The breed is known for its hardiness. Many breed members exhibit a natural ambling gait. The 'Marwari' horse averages between 14.2 and 15.2 hands (58 and 62 inches, 147 and 157 cm) high.

The 'Marwari' is descended from native Indian ponies crossed with Arabian horses. The ponies were small and hardy, but with poor conformation; the influence of the Arabian blood improved the appearance without compromising the hardiness.

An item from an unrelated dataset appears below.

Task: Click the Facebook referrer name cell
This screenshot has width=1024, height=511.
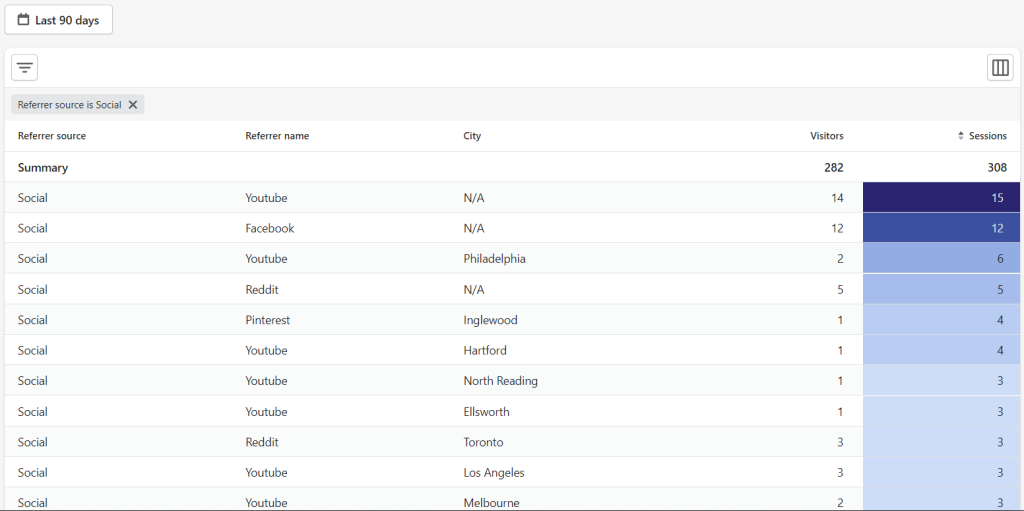Action: coord(270,228)
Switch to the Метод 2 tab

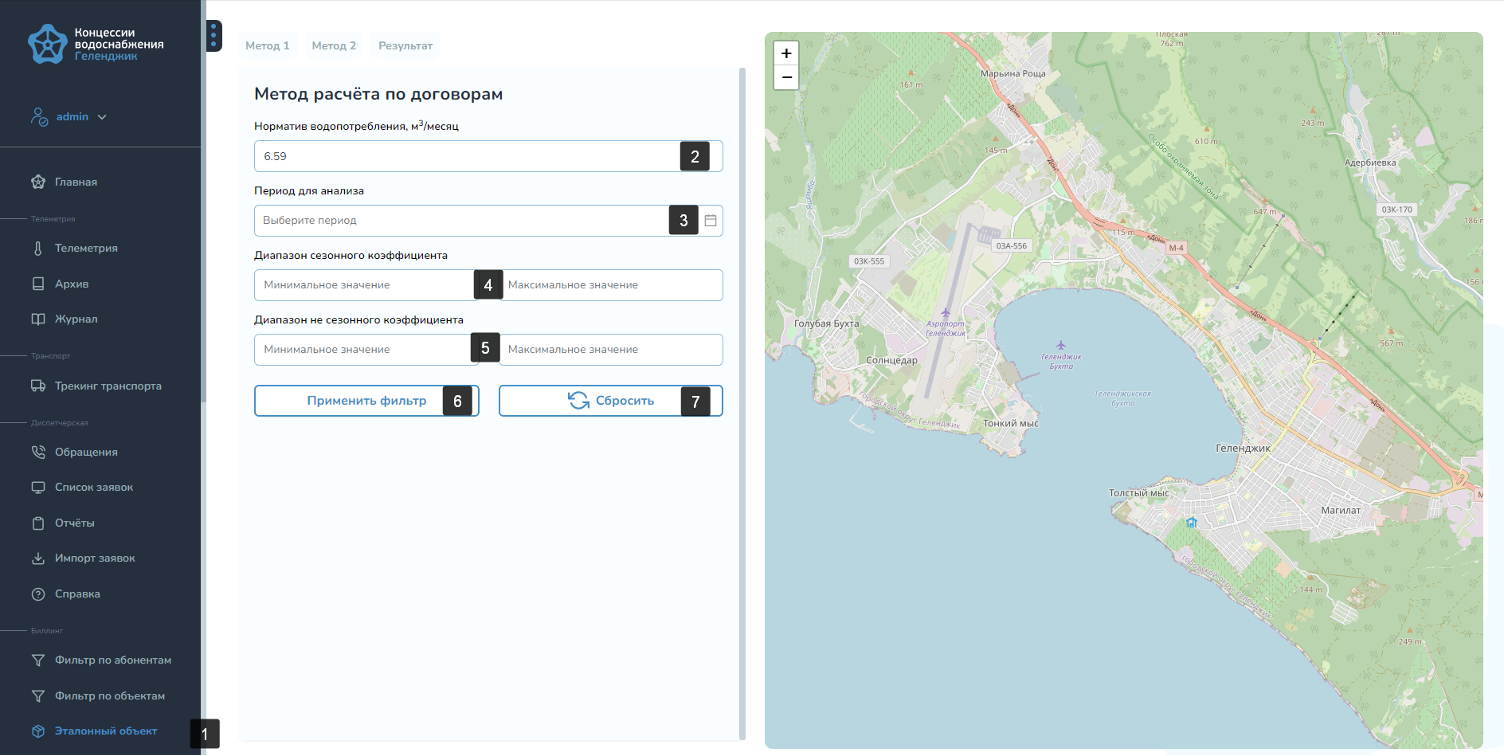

The Arabians possibly came ashore from a cargo ship wrecked off India's west coast.

Legend in India states that the Arabian ship, containing seven Arabian horses of good breeding, was shipwrecked off the shore of the 'Kachchh District'. These horses were then taken to the 'Marwar District' and used as foundation bloodstock for the 'Marwari'.

The 'Marwari' is used for light draught and agricultural work, as well as riding and packing. In 1995, a breed society was formed for the 'Marwari horse' in India. The exportation of 'Marwari horses' was banned for decades, but between 2000 and 2006, a small number of exports were allowed, and now have become more popular and famous worldwide.